__Activity__
From the listing below, copy every line with the word "this".
*** Opening of Records shown ***
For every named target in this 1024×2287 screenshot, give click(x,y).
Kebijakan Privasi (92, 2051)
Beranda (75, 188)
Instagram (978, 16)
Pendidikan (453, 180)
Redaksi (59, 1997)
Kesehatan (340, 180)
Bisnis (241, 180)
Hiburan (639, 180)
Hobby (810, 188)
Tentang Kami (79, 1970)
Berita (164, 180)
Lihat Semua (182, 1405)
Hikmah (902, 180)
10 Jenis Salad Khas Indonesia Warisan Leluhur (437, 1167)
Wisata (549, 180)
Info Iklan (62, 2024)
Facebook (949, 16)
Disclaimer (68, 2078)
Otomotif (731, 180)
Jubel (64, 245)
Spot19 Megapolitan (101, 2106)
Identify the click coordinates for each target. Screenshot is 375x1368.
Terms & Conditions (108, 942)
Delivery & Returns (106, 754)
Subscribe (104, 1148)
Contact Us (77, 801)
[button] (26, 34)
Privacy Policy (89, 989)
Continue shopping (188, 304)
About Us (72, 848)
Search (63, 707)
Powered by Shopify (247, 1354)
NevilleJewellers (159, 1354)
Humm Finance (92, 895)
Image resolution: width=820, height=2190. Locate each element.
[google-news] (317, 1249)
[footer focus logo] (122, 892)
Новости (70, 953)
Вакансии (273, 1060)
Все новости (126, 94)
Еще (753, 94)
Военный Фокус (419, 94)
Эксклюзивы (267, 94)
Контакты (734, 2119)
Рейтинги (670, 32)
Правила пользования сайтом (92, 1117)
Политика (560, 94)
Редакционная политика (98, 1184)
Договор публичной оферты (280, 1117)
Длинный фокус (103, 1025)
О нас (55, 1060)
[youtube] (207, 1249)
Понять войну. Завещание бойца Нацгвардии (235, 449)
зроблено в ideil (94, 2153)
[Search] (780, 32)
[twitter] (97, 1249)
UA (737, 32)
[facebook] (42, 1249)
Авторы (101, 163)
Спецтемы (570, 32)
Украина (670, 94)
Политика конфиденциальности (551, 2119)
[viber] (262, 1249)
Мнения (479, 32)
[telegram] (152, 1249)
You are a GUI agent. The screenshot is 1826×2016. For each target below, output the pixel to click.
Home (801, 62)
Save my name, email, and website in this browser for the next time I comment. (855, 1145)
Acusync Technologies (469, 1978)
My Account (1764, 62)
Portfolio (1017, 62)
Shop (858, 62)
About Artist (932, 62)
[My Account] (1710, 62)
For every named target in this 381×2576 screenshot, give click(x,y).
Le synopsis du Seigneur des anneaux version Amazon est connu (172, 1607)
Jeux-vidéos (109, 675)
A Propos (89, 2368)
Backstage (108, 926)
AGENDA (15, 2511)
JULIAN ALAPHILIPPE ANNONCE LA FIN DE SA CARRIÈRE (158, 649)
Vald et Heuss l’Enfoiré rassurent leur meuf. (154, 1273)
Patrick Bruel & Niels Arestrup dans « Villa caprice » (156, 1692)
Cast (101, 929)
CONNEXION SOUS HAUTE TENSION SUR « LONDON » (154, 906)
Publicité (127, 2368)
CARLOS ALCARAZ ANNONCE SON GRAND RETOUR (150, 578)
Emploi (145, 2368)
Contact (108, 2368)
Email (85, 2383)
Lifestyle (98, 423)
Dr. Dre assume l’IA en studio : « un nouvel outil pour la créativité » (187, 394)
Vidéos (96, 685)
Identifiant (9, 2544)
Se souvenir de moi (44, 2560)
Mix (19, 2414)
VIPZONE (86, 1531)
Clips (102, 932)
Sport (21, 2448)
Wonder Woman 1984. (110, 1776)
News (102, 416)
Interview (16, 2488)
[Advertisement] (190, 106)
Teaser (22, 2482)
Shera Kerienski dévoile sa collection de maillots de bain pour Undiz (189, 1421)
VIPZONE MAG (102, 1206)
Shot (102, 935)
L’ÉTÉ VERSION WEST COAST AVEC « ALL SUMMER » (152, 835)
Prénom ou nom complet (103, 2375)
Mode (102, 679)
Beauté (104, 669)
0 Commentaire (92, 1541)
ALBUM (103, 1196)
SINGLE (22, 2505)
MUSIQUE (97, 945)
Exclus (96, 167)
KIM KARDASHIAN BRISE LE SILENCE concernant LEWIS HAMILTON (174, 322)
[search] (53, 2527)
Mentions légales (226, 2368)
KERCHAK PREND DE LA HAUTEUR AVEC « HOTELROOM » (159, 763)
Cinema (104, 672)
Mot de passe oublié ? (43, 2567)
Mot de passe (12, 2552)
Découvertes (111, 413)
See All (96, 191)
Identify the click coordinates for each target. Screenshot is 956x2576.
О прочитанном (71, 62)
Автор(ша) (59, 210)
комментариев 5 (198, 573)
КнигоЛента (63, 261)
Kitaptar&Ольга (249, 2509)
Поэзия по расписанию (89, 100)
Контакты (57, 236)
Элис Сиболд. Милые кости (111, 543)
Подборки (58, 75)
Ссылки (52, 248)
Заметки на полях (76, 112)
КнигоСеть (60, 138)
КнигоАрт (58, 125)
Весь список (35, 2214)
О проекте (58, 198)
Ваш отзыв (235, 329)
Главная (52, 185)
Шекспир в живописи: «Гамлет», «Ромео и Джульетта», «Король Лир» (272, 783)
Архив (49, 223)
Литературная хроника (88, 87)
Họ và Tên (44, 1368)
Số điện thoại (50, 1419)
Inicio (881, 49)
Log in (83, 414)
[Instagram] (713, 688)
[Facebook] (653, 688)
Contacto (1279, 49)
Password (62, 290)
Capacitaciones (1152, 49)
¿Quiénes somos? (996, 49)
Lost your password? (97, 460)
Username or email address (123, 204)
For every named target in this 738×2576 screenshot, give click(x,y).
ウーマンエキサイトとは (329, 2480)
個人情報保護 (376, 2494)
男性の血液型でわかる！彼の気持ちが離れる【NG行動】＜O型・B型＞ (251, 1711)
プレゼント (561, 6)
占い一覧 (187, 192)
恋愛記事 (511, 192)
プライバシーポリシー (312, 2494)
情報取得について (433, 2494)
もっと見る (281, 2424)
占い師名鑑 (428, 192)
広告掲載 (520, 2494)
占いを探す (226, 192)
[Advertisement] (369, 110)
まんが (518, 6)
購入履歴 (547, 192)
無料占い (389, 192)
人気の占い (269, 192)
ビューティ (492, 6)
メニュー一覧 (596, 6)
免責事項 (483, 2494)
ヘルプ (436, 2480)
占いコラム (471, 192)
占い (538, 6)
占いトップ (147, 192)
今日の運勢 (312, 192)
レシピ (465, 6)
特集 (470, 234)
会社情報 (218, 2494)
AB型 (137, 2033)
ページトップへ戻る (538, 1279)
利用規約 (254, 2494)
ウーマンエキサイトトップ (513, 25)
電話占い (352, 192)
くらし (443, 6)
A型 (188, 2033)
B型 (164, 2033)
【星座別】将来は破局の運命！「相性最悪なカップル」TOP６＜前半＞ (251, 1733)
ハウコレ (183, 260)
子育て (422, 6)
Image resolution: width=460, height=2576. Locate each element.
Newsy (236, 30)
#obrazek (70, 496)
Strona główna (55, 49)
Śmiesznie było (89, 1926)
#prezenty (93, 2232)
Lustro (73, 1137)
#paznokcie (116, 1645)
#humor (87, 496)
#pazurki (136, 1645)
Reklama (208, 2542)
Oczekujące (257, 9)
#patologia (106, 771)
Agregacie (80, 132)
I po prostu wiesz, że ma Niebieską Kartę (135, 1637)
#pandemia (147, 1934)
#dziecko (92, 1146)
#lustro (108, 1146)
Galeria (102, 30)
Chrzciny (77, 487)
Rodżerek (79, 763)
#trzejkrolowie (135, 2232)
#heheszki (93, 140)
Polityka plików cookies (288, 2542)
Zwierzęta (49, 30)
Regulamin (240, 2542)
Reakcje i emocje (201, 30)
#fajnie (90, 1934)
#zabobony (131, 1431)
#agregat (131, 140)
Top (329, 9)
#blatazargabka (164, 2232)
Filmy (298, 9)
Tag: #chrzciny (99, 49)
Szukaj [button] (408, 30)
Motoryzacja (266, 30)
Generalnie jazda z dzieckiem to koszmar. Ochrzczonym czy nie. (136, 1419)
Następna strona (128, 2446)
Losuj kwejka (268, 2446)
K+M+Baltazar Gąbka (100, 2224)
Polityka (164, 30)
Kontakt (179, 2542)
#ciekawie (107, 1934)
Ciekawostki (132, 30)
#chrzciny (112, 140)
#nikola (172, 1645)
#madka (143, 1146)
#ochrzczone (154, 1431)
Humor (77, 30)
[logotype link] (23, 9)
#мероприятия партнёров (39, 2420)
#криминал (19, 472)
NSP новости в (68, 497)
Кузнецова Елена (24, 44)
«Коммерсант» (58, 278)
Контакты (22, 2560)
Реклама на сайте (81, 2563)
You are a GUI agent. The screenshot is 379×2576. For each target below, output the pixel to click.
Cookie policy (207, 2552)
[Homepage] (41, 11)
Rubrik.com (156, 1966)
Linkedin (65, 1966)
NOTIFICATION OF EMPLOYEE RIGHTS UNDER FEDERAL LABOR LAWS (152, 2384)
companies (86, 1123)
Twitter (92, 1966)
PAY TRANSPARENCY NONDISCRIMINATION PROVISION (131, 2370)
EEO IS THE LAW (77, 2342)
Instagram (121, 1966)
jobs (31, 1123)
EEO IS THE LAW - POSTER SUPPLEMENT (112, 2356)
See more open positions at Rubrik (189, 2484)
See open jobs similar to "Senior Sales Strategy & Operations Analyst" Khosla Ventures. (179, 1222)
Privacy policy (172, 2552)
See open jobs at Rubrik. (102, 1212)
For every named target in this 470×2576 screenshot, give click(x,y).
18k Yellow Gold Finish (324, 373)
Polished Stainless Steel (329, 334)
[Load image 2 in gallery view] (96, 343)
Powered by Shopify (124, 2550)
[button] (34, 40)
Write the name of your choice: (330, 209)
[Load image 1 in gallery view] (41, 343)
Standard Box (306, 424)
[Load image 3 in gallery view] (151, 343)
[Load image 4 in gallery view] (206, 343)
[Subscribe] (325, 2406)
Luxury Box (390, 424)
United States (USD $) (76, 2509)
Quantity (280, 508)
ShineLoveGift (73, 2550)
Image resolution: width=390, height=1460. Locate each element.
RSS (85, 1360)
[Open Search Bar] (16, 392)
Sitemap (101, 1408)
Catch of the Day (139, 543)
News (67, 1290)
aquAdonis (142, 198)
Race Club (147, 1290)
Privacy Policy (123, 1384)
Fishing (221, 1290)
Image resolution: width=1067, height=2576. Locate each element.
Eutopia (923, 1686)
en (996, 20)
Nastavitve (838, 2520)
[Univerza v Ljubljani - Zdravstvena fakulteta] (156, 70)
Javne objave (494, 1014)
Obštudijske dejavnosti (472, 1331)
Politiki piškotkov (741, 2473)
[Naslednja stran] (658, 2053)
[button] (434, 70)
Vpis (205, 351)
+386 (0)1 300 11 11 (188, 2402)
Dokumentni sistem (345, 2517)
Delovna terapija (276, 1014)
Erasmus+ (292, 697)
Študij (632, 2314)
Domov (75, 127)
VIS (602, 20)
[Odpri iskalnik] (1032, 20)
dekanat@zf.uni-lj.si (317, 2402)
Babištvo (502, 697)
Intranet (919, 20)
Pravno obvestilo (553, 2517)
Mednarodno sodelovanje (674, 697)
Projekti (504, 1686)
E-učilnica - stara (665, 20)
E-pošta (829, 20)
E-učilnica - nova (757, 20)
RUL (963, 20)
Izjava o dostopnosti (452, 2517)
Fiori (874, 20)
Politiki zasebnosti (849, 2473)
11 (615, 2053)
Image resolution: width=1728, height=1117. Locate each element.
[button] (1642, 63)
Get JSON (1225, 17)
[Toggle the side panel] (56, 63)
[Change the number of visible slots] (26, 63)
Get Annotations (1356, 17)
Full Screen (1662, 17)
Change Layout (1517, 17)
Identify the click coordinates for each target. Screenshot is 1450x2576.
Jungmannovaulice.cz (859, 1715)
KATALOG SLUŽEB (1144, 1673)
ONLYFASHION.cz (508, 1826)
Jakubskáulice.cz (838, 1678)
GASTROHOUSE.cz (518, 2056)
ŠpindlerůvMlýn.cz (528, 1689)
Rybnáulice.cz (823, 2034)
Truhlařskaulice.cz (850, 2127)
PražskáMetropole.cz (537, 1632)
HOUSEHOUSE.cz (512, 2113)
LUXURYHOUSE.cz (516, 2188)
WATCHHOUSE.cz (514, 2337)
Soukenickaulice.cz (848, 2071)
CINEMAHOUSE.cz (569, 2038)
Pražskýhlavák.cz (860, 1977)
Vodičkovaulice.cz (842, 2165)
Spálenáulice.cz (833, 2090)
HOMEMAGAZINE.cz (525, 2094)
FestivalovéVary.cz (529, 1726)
*** Close of Records shown ***
__Written solution__
For every named target in this 1024×2287 screenshot, give click(x,y).
Save my name, email, and website in this browser for the next time I comment. (855, 1145)
For every named target in this 381×2576 screenshot, give click(x,y).
For every named target in this 738×2576 screenshot, give click(x,y).
For every named target in this 470×2576 screenshot, give click(x,y).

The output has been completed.